--- Exercise materials ---

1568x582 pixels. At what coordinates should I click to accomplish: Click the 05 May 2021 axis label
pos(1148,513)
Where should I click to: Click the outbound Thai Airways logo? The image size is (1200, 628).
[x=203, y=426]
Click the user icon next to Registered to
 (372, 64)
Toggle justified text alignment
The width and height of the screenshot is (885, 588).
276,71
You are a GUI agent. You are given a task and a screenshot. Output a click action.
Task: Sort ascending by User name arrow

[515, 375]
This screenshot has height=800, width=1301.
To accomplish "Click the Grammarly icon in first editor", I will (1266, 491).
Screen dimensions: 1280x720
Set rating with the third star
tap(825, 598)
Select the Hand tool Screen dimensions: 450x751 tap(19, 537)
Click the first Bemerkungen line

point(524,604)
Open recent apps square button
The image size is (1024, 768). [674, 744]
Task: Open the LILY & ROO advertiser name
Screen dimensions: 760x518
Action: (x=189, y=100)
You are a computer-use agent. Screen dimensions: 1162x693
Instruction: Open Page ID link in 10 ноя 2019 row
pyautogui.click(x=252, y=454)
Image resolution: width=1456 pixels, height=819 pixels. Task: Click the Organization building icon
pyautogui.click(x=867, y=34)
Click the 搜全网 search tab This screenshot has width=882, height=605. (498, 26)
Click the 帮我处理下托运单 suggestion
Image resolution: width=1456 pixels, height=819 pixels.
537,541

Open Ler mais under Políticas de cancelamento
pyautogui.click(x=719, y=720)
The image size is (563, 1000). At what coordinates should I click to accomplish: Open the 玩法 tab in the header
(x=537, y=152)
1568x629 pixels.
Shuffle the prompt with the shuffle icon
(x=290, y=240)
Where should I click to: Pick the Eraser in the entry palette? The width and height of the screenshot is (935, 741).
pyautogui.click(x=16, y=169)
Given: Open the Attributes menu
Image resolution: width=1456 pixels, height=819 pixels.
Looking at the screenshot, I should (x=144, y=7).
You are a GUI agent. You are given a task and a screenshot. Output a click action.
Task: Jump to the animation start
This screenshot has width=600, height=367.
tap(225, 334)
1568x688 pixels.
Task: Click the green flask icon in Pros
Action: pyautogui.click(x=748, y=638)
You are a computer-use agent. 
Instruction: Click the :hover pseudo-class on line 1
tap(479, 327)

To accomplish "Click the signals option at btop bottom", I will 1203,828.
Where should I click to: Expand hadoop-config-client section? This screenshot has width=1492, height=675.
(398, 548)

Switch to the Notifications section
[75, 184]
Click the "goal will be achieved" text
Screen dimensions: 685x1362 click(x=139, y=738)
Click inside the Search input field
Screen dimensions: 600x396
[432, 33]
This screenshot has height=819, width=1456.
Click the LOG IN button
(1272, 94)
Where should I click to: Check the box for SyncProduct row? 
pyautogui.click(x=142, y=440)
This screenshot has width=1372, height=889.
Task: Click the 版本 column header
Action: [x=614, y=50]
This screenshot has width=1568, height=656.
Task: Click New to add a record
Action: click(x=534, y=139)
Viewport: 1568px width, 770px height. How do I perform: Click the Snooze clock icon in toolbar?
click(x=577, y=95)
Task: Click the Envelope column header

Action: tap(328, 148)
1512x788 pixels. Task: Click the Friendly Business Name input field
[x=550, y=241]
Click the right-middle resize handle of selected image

---

--- Goal of the exercise ---
Copy out all of the material again, substituting "Which spot should I click to" for "Where should I click to" at every occurrence and changing nothing else.

--- Response to the task ---
1568x582 pixels. At what coordinates should I click to accomplish: Click the 05 May 2021 axis label
pos(1148,513)
Which spot should I click to: Click the outbound Thai Airways logo? The image size is (1200, 628).
[x=203, y=426]
Click the user icon next to Registered to
 (372, 64)
Toggle justified text alignment
The width and height of the screenshot is (885, 588).
276,71
You are a GUI agent. You are given a task and a screenshot. Output a click action.
Task: Sort ascending by User name arrow

[515, 375]
This screenshot has height=800, width=1301.
To accomplish "Click the Grammarly icon in first editor", I will (1266, 491).
Screen dimensions: 1280x720
Set rating with the third star
tap(825, 598)
Select the Hand tool Screen dimensions: 450x751 tap(19, 537)
Click the first Bemerkungen line

point(524,604)
Open recent apps square button
The image size is (1024, 768). [674, 744]
Task: Open the LILY & ROO advertiser name
Screen dimensions: 760x518
Action: (x=189, y=100)
You are a computer-use agent. Screen dimensions: 1162x693
Instruction: Open Page ID link in 10 ноя 2019 row
pyautogui.click(x=252, y=454)
Image resolution: width=1456 pixels, height=819 pixels. Task: Click the Organization building icon
pyautogui.click(x=867, y=34)
Click the 搜全网 search tab This screenshot has width=882, height=605. (498, 26)
Click the 帮我处理下托运单 suggestion
Image resolution: width=1456 pixels, height=819 pixels.
537,541

Open Ler mais under Políticas de cancelamento
pyautogui.click(x=719, y=720)
The image size is (563, 1000). At what coordinates should I click to accomplish: Open the 玩法 tab in the header
(x=537, y=152)
1568x629 pixels.
Shuffle the prompt with the shuffle icon
(x=290, y=240)
Which spot should I click to: Pick the Eraser in the entry palette? The width and height of the screenshot is (935, 741).
pyautogui.click(x=16, y=169)
Given: Open the Attributes menu
Image resolution: width=1456 pixels, height=819 pixels.
Looking at the screenshot, I should (x=144, y=7).
You are a GUI agent. You are given a task and a screenshot. Output a click action.
Task: Jump to the animation start
This screenshot has width=600, height=367.
tap(225, 334)
1568x688 pixels.
Task: Click the green flask icon in Pros
Action: pyautogui.click(x=748, y=638)
You are a computer-use agent. 
Instruction: Click the :hover pseudo-class on line 1
tap(479, 327)

To accomplish "Click the signals option at btop bottom", I will 1203,828.
Which spot should I click to: Expand hadoop-config-client section? This screenshot has width=1492, height=675.
(398, 548)

Switch to the Notifications section
[75, 184]
Click the "goal will be achieved" text
Screen dimensions: 685x1362 click(x=139, y=738)
Click inside the Search input field
Screen dimensions: 600x396
[432, 33]
This screenshot has height=819, width=1456.
Click the LOG IN button
(1272, 94)
Which spot should I click to: Check the box for SyncProduct row? 
pyautogui.click(x=142, y=440)
This screenshot has width=1372, height=889.
Task: Click the 版本 column header
Action: [x=614, y=50]
This screenshot has width=1568, height=656.
Task: Click New to add a record
Action: click(x=534, y=139)
Viewport: 1568px width, 770px height. How do I perform: Click the Snooze clock icon in toolbar?
click(x=577, y=95)
Task: Click the Envelope column header

Action: tap(328, 148)
1512x788 pixels. Task: Click the Friendly Business Name input field
[x=550, y=241]
Click the right-middle resize handle of selected image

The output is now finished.